How do we measure transmission?
During a COVID-19 outbreak, individuals with the virus can spread the infection to a number of other people in their community. The average number of people that a COVID-19 case spreads infection to is called the ‘reproduction number’. This number allows us to understand the spread and control of infectious diseases like COVID-19, and is an essential ingredient of the models and simulations that are now informing government control policies.
For a COVID-19 epidemic to grow, each case must on average create more infection than there was before. In other words, the case reproduction number must be bigger than 1. There is evidence that at the start of a COVID-19 outbreak, when there are few control measures in place and no one has previously been infected, the reproduction number (called R0 or “R-nought”) can be between 2 and 3. The exact value of R0 might be higher or lower among different population groups or in different locations, depending on how exactly people interact.

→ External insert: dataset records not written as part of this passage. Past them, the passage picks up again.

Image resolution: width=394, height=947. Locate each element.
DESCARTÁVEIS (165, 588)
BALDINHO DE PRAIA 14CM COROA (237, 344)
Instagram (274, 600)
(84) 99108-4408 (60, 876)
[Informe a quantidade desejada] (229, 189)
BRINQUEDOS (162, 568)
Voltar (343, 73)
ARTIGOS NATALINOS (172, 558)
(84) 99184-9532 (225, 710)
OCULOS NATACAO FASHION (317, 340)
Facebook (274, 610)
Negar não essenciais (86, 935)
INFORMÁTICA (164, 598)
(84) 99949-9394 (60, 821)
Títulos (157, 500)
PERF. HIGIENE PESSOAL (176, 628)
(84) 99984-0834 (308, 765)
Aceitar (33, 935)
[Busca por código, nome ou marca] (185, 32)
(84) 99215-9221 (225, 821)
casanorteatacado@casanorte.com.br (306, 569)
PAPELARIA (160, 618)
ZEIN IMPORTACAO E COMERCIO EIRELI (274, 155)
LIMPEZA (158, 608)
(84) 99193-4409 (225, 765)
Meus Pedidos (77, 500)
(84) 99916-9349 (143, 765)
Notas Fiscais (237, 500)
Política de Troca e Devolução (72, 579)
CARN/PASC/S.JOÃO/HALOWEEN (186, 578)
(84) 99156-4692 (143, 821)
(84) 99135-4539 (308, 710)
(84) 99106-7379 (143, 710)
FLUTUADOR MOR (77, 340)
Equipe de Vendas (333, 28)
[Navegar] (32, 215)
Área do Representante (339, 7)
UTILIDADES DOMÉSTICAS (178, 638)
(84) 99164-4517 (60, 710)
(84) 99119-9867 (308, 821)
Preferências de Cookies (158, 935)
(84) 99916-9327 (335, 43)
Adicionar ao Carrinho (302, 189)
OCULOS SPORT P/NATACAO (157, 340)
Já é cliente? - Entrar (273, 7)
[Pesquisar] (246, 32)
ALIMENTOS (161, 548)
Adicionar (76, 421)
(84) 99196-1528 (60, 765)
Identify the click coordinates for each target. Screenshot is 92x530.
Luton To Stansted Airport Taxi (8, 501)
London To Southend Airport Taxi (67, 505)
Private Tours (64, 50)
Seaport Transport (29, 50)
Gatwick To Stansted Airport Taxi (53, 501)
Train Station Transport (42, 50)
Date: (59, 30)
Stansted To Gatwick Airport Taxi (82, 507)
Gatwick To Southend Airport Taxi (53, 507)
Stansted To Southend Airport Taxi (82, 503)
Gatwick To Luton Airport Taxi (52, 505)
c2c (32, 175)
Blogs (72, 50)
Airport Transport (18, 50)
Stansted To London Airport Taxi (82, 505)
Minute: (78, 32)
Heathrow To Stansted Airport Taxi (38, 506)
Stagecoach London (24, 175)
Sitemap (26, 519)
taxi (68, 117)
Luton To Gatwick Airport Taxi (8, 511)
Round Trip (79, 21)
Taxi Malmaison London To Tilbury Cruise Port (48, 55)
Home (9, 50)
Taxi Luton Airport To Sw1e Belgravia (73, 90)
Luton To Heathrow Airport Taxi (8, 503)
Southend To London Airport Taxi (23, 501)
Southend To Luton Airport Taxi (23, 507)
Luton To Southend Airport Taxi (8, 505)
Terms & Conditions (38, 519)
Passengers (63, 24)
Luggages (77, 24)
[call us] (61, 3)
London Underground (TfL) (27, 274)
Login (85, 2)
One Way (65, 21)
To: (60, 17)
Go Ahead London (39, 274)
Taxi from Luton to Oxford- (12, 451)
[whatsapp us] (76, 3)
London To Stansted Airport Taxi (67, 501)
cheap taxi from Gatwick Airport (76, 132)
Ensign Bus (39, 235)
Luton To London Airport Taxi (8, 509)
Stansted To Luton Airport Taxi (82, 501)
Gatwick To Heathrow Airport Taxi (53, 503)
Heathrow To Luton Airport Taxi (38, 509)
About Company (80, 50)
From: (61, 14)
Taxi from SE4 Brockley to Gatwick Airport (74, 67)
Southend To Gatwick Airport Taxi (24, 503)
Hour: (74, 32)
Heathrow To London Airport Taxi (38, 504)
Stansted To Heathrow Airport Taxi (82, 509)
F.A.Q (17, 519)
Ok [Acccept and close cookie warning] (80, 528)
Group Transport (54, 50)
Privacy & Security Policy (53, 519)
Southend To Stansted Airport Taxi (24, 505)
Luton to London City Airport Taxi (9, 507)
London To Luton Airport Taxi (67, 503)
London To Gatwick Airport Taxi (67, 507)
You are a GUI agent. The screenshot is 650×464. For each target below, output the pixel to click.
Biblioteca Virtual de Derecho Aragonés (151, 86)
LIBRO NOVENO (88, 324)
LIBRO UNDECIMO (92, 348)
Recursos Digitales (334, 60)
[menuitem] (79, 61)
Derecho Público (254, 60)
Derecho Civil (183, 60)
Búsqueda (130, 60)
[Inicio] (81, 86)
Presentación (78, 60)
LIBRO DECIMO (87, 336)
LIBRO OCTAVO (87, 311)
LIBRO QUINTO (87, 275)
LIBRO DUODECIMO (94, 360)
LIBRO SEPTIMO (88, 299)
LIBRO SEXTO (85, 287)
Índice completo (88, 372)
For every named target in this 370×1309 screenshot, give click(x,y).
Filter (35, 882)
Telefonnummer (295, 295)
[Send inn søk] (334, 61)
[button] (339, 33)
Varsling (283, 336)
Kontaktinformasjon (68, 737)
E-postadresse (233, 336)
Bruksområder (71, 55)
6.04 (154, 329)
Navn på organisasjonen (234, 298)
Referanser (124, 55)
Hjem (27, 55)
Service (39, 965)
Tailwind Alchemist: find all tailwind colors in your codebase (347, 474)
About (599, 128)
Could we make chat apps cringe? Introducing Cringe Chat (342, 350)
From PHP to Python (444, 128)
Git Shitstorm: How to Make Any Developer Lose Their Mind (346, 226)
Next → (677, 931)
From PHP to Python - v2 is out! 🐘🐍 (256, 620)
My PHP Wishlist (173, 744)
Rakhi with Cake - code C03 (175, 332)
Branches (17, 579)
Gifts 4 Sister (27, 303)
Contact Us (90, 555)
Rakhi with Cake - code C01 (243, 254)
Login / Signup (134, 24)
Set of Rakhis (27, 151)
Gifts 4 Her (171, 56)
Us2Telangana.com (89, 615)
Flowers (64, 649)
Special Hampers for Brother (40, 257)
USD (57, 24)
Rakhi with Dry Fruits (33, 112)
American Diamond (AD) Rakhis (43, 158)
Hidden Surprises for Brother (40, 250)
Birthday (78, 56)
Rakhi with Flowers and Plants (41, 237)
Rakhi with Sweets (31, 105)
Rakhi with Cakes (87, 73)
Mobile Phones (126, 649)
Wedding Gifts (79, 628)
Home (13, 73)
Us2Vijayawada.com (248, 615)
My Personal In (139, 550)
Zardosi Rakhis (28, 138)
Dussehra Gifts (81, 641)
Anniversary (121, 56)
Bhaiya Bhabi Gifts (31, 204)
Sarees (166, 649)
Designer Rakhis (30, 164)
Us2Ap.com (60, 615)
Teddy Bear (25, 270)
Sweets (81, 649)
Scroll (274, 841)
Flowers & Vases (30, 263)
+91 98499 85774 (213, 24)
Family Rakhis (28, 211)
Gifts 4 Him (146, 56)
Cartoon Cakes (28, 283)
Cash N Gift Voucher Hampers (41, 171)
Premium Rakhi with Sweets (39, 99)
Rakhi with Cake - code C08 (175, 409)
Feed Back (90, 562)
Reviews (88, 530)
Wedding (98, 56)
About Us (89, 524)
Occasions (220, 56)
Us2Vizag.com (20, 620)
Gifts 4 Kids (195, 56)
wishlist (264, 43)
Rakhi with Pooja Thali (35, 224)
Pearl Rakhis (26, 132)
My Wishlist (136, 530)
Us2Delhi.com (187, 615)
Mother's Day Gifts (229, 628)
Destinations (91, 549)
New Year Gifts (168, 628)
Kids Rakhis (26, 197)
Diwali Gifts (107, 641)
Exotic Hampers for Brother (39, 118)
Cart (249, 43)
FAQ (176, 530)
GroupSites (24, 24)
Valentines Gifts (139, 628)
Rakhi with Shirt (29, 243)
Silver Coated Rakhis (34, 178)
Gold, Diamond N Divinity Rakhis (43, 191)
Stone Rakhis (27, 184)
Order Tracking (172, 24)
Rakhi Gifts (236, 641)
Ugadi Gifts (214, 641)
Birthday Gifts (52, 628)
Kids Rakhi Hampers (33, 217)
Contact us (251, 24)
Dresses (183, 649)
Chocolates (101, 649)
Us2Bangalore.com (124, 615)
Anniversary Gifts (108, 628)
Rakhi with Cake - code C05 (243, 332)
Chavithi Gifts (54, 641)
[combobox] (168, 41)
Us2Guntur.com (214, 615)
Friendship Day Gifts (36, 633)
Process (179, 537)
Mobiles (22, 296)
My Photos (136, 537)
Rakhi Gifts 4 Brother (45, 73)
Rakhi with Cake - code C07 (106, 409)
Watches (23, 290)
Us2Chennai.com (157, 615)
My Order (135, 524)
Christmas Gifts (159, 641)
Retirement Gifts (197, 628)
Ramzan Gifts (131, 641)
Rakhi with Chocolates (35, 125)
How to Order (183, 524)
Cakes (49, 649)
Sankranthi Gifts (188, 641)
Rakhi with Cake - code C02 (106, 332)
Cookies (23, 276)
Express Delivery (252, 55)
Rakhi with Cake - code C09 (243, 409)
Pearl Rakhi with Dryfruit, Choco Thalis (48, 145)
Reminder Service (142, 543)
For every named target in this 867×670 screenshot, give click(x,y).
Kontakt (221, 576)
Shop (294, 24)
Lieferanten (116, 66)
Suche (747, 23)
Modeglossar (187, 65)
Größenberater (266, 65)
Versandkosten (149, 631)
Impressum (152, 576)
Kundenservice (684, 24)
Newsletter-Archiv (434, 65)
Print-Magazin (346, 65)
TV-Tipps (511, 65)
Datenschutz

If the reproduction number is above 1, we will see ‘exponential growth’ at the start of an outbreak. If the first case infects 2 others (i.e. R0 = 2), and these new cases each infect 2 others, and these new cases infect 2 others, we would expect to see 8 new cases appear after only three generations of transmission. There is on average around a 4-day gap between each of these generations, which means that if R0 = 2, the number of cases arising each day would double every four days; this period is called the ‘doubling time’ of the infection.
How can we stop the spread of COVID-19?
R0 not only determines how easily a disease spreads, it also shows how much effort is required to control it. If R0 is 2, we need to reduce transmission by 50% to get the reproduction number below the critical value of 1; if R0 is 3, we need to reduce transmission by 66%.
There are no vaccines or clinically validated antiviral treatments for the new coronavirus (COVID-19 virus), so to reduce the reproduction number enough to stop the epidemic growing, we must limit contacts between healthy and infectious people. There are several options that can help do this, ranging from isolating those showing symptoms (and tracing the people they have come into contact with and isolating them too) to widespread social distancing. There is evidence that the intensive ‘lockdown’-type control measures introduced in China in late January led to a substantial reduction in transmission, and there has also been a reduction in transmission in other countries that have introduced similar measures.
When can control measures stop?
Lockdowns are effective, but also highly disruptive, socially and economically. Ideally, it will be possible to identify and implement a combination of measures that are less disruptive, but which are still effective at stopping the disease from spreading. If control measures are lifted however, there is a risk of a second wave of infections.
If the coronavirus cannot be eliminated – as now seems likely – the only way COVID-19 transmission will stop in the absence of control measures is if large numbers of people obtain immunity to the virus, either because they have been infected during the pandemic or because a vaccine has been developed. A population where the disease cannot spread because there are too few susceptible individuals for the reproduction number to be greater than 1 is said to have “herd immunity”. If R0 = 2 when the coronavirus is introduced into a population where everyone can catch the disease, then at least 1/2 (50%) of the population must be immune or vaccinated for herd immunity to occur. If R0 = 3, that fraction rises to 2/3 (66%). In the coming months, COVID-19 is likely to be suppressed by various forms of social distancing to reduce contacts, supported by natural immunity. The longer-term goal is to create herd immunity by vaccination.